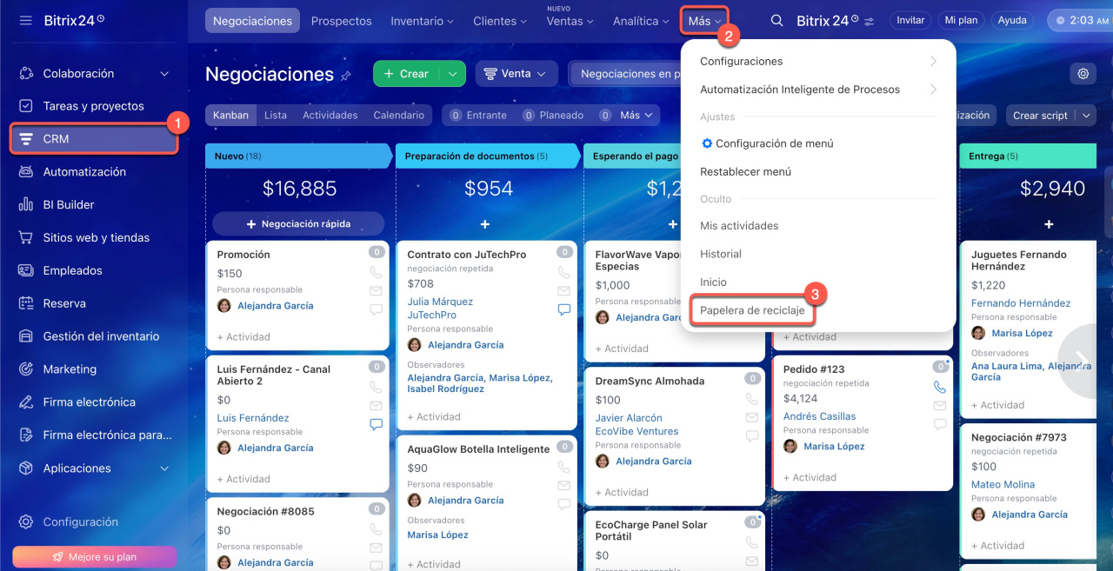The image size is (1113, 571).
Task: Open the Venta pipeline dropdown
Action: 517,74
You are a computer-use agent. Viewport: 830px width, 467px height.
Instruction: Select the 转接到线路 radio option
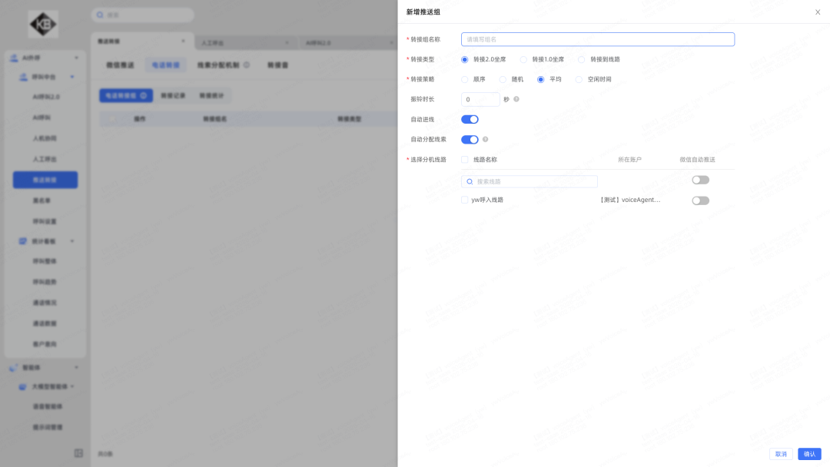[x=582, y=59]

------------------------------------

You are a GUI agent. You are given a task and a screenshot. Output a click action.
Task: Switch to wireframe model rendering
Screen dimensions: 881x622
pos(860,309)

------------------------------------

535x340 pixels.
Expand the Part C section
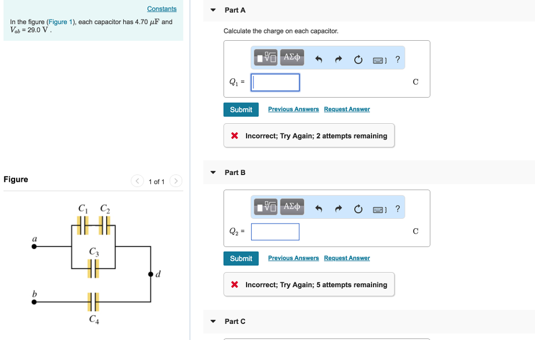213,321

------------------------------------

*What to work on*. The lines of the records that contain the string "agent" should be located and copied.

*Written reply*.
You are a computer-use agent. Viewport: 830px width, 467px height.
You are a GUI agent. You are given a task and a screenshot. Output a click action.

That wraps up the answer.